Why does sketchup do this?

Why does sketchup do this? How do I remedy it and is there a term for this rendering issue?

See image:

It’s called z-fighting and occurs when two faces are fighting for position.

How do you fix it? It was inside of a component this time and occurred when I combined a face that was split by deleting a line that separated them. When I delete the face, multiple faces that are behind other lines also disappear. As for are I know all lines are on the same plane. Still trying to understand how to fix and avoid future occurrences.

You will normally get z-fighting when you put a group/component onto a face.
What happens is the face in the group tries to occupy the same point in 3d space that the single face is occupying. This causes your computer’s graphic system to show one and then the other which makes the flickering double colour effect.
Even two groups together will get it, it is the nature of the beast.
Things in 3d do not work like they do in 2d, you can’t say something is in front of something else, you need to physically place it in front.

DATASET EXTRACT:
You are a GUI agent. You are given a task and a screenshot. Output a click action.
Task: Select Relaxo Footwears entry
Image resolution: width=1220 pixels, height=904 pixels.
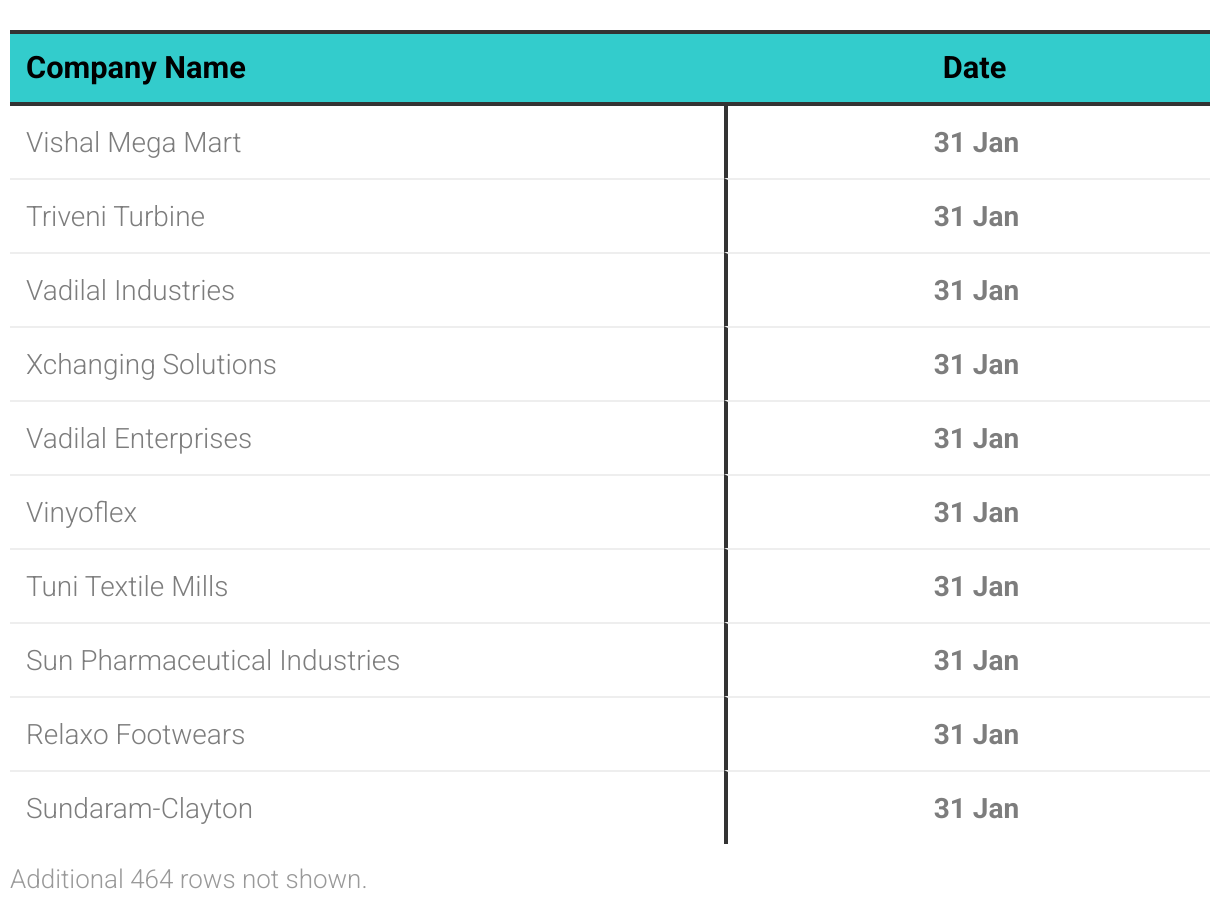tap(136, 735)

WHAT YOU WILL DO:
**1.** In the SketchUp forum thread, what is the rendering issue called?
**2.** Resume the SketchUp forum thread from its last sentence.
The data has no connection to the SketchUp forum thread.

EXERCISE ANSWERS:
**1.** It is called z-fighting.

**2.**
A simple example for you, make two cubes and place them touching, then go inside and see what happens to the two touching faces.
So in situations where it happens and you don’t want to see it you need to either remove one of the faces or put some space between them.
As for multiple faces disappearing it sounds like when you deleted the edge you may have deleted a group or component or in some other way altered the geometry, without see the model we can only guess.
Feel free to add your model so we can be more specific.

Box,

Thanks for the detailed clarification on this - it does make sense in the situation of grouped items touching the same space. It is helpful to know the cause in working through this. The model had since been altered and was no longer acting up. I like that groups don’t auto-join each other. Especially when working with lines that intersect roof to wall sections, is there a way to specify “on-top, front or back” placements within a model? It no longer sounds like a user error problem, but it certainly an annoyance, especially when adding materials to an elevation to showcase proposals to clients.

There is no in front, etc., because the meaning of such phrases depends on the direction of view. That changes when you orbit the model. In front becomes in back when you look from the other side!

With components, there is the option to “face the camera”. Was hoping there was an additional setting there to give a top priority to the desired battling plane.

That is not really possible in a general 3D application.

It might be, but would be equivalent to hiding the undesired one.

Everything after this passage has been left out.